┌────────
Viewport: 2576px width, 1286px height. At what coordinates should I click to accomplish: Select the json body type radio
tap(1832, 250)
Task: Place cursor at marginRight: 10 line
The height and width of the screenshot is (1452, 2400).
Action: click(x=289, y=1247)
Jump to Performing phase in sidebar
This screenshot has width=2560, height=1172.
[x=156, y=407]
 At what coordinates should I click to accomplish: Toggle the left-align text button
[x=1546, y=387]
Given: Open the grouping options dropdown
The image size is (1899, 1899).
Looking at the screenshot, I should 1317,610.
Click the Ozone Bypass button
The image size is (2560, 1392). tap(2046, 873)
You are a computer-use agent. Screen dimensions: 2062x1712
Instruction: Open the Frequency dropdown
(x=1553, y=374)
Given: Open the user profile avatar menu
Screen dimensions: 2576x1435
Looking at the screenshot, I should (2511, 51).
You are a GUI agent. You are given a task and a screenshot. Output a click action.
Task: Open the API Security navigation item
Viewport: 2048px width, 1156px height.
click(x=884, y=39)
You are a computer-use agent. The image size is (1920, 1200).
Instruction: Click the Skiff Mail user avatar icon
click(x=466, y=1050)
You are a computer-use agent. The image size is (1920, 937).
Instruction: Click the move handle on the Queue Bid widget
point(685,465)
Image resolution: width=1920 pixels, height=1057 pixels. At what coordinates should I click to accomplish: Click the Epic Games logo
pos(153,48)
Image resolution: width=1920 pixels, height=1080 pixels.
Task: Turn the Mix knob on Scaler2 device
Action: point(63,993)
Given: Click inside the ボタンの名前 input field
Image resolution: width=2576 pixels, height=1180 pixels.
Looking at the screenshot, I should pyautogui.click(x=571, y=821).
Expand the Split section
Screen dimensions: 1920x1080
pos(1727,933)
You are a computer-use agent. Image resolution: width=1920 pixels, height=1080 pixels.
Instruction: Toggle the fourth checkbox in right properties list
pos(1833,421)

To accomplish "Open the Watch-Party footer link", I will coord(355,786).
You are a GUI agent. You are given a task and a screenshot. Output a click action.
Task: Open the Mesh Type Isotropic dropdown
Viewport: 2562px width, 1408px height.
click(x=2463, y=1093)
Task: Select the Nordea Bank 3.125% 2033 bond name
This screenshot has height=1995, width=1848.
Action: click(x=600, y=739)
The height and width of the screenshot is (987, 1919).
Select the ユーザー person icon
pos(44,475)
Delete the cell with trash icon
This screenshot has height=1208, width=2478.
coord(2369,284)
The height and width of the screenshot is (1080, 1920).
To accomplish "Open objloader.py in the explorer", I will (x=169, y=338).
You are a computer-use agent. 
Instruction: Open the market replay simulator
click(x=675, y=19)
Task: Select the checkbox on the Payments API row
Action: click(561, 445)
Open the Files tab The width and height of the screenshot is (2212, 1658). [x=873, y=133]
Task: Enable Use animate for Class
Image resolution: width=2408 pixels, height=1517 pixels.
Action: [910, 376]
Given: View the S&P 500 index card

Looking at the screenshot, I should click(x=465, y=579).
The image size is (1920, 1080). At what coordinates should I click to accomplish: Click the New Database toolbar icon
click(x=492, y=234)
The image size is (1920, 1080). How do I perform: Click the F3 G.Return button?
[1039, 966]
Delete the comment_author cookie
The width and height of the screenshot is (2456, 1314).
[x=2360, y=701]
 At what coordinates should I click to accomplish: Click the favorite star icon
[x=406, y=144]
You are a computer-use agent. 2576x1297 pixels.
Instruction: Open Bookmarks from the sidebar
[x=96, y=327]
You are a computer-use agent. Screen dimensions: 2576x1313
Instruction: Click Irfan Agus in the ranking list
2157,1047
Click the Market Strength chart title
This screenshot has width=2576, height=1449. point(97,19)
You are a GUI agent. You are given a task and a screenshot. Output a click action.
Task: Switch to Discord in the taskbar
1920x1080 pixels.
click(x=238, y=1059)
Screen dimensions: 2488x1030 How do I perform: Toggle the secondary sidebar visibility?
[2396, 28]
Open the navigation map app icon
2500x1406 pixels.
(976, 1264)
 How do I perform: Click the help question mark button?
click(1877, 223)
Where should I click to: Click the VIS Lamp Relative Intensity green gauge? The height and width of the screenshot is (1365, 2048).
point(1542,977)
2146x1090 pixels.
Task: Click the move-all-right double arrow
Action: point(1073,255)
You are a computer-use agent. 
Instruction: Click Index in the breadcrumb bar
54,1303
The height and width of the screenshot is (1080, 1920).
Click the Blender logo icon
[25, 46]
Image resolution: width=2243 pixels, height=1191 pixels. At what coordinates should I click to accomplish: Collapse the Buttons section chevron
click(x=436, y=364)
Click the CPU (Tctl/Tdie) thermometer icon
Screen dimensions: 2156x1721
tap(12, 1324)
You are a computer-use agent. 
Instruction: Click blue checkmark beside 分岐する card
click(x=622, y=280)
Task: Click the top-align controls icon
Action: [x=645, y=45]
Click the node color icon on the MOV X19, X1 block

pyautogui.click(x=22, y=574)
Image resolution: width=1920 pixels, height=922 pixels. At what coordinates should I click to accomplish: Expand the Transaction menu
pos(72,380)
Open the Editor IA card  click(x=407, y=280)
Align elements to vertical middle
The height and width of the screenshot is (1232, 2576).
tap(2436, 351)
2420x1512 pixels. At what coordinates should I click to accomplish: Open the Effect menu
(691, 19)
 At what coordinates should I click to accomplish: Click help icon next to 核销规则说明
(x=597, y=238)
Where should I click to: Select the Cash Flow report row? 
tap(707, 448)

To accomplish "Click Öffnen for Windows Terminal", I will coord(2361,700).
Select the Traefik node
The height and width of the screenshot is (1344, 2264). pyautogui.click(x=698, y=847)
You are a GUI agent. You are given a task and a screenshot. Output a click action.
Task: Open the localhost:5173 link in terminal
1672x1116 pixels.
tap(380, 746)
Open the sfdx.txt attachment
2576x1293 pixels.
└────────
**WHAT YOU HAVE TO DO:** In the entries above, find each line with the word "computer" and show it.

**TASK OUTPUT:**
You are a computer-use agent. Screen dimensions: 2062x1712
You are a computer-use agent. The image size is (1920, 1200).
You are a computer-use agent. The image size is (1920, 937).
You are a computer-use agent. Image resolution: width=1920 pixels, height=1080 pixels.
You are a computer-use agent. 
You are a computer-use agent. 2576x1297 pixels.
You are a computer-use agent. Screen dimensions: 2576x1313
You are a computer-use agent. 
You are a computer-use agent. 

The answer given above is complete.